The B students of the School of Wedding Cake Decorating, however, will be called upon mightily to maintain the cake-eating status of Zion, and events such as the Canyon Creek Falls Vista View Second Ward Cake Festival will continue as long as wedding receptions continue. One would assume for such to be until the end of time as we know it, but that's probably what people though about missionary farewell  celebrations, which have since been determined to be null , void, and the work of Lucifer himself

Anyway, my cousin Lucy warned me that any serious effort on my part would be not just a waste of my time, but a serious embarrassment as well. Imagine being the girl with the obviously best-decorated cake, only to have one's cake passed over in favor of the least-decorated cake in the contest, decorated by the most fully-endowed (and we're not talking LDS temple endowments here; these are Mia Maids, of which I write, fourteen- and fifteen-year-old girls who only in Warren Jeffs' realm would allowed into temples for more than just baptisms for the dead; endowed = gumdrop giftedness) Mia Maid in the ward.

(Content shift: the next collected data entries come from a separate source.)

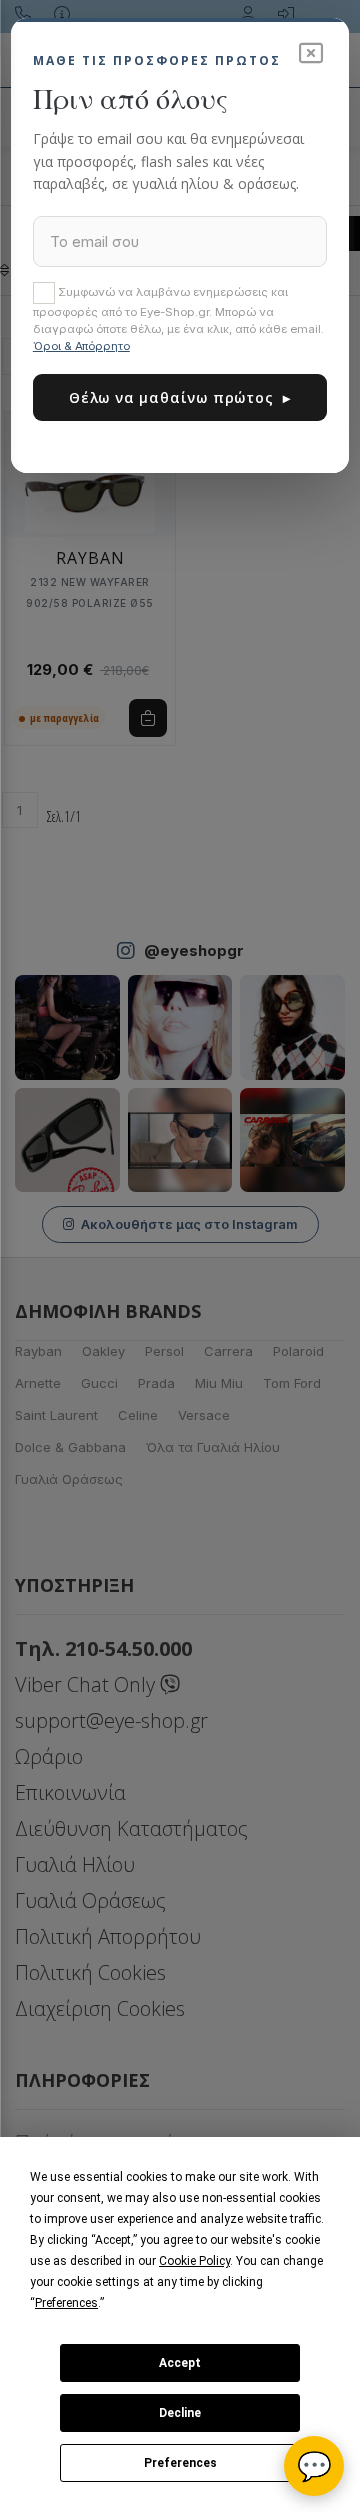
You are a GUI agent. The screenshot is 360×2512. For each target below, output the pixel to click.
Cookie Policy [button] (194, 2261)
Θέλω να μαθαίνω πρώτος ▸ (180, 397)
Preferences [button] (66, 2303)
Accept (180, 2363)
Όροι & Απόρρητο (81, 346)
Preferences (180, 2463)
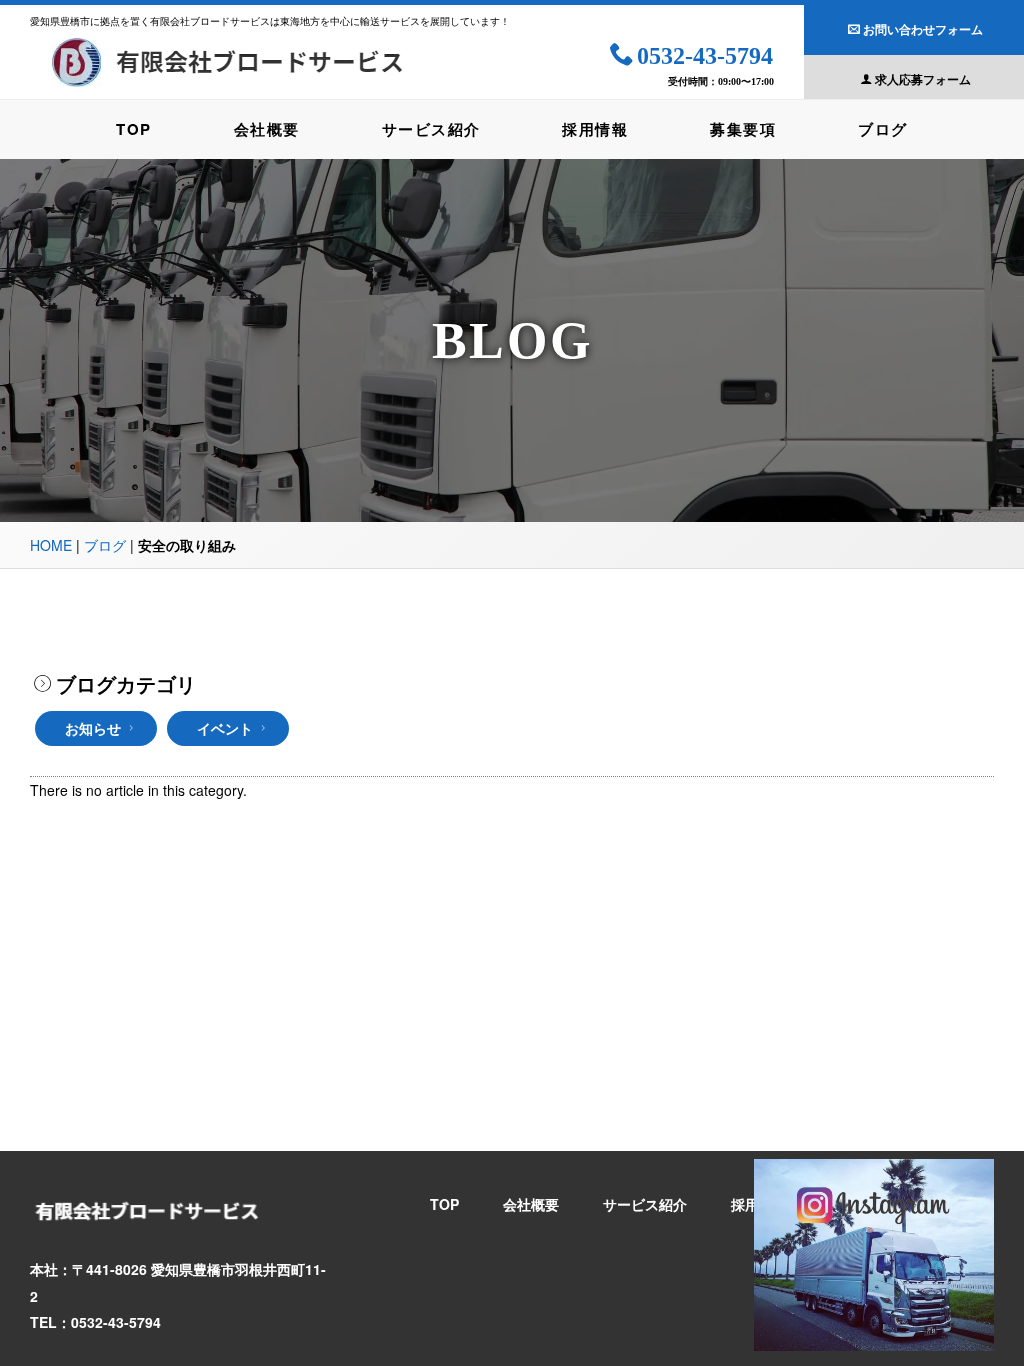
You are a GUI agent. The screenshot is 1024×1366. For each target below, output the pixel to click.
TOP (134, 129)
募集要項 (743, 129)
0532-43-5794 (705, 56)
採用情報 (595, 129)
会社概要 (267, 129)
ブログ (883, 129)
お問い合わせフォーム (923, 29)
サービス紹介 (431, 129)
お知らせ (93, 728)
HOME (51, 545)
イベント (225, 728)
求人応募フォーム (923, 79)
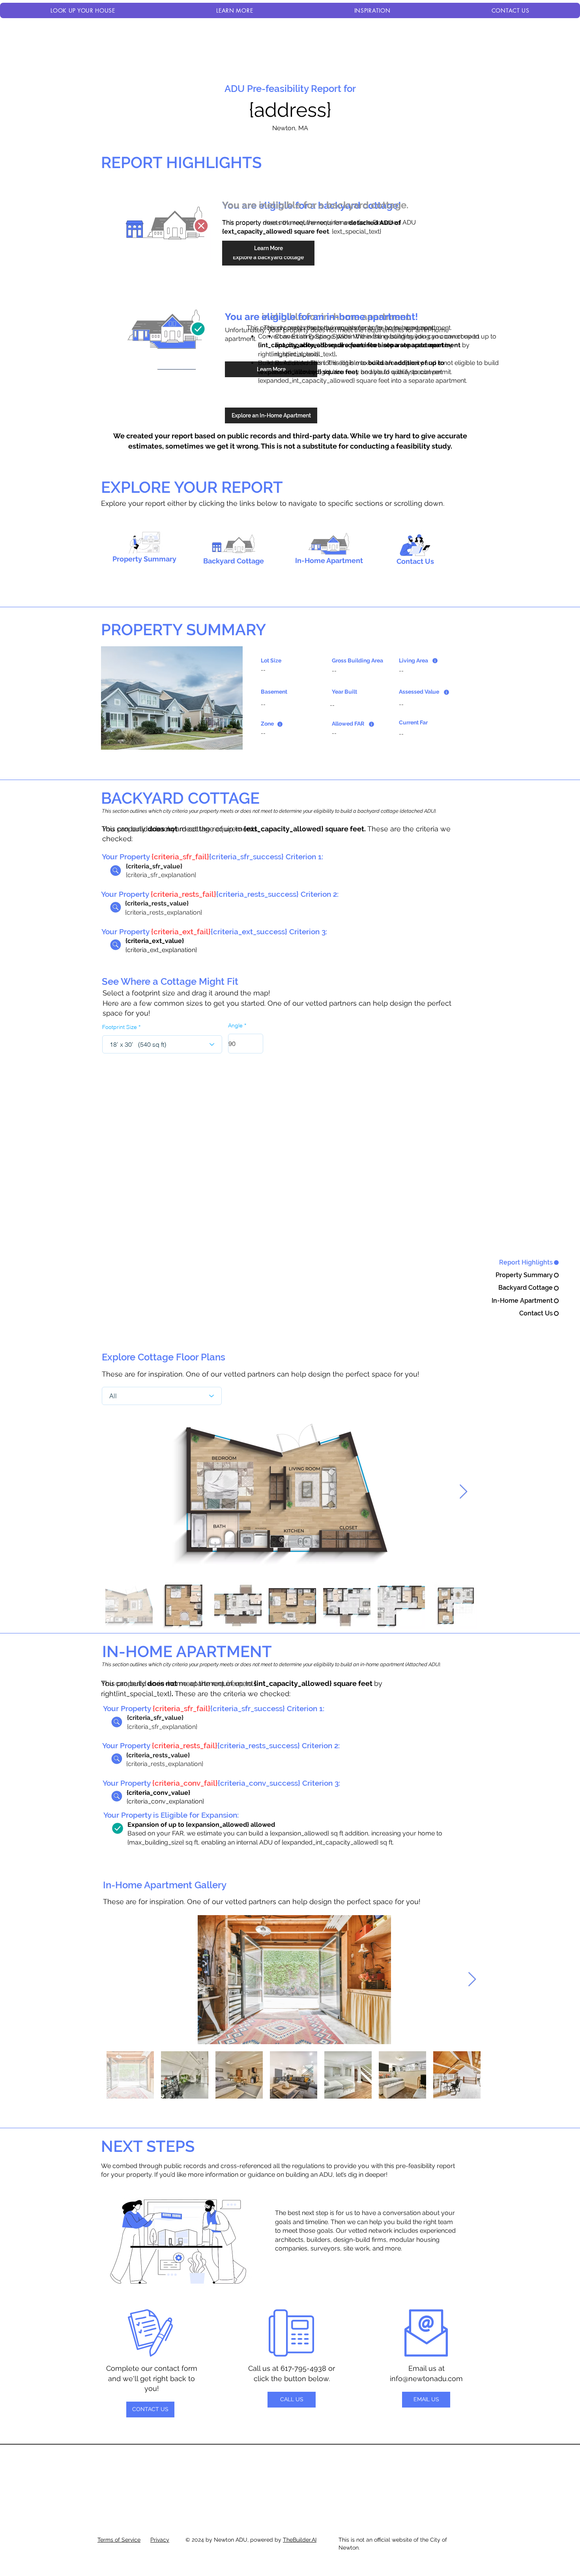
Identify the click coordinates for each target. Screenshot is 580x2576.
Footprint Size (119, 1027)
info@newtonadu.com (426, 2378)
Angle (235, 1025)
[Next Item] (463, 1492)
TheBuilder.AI (299, 2540)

It would have been difficult for me to decorate a genuinely attractive cake, anyway, even had I tried.  I have no skills to speak of whatsoever in the domain of visual arts.  I've never once drawn anything that anyone could correctly guess in the game of  Pictionary.  My coloring projects and maps were always the ugliest ones in my class except for the years my twin brother and I were in the same class, in which case the two of us consistently tied for the ugliest colorings, drawings, and maps. It stands to reason that a person who can't successfully manipulate a crayon  would yield similar or even worse results with cake-decorating tools.  The only art activity in which my finished products even vaguely resembled those of my classmates was when we finger-painted, and why ruin a perfectly edible cake by making it look like  salmonella personified?

My aunt, who was in charge of the cake festival,  would not allow me to leave her  kitchen until my cake had something beyond a simple frosting topping. I used one of those squeezy things to scrawl the first fundamental theorem of calculus in chocolate frosting upon the white buttercream surface of my quarter-sheet cake.  

Mission was accomplished: I did not call attention to myself as obviously having the least impressive tidbits among the Mia Maids in the ward by having a beautiful cake passed over in favor of something totally non-decorated and submitted by the Bon Bon Queen of The Mia Maids.

1 comment:

  1. Wow. I must have gone to a way-progressive ward back then. Or a clueless one. Imagine the horror if instead of "barf on a rainy day," the 13 year olds had produced something bakery worthy. Oh the Bobby Flay of it all!

    Too funny about the girl with the largest breasts winning the contest--even without entering a cake. Of course all this talk about gender roles, breasts and frosting has me thinking about those ridiculous "licked cupcake" analogies the Mormons apply to girls who let the boys go a little too far.

    None of this has any basis in logic, making the calculus theorem you wrote out with the squeezy thing even more ironic.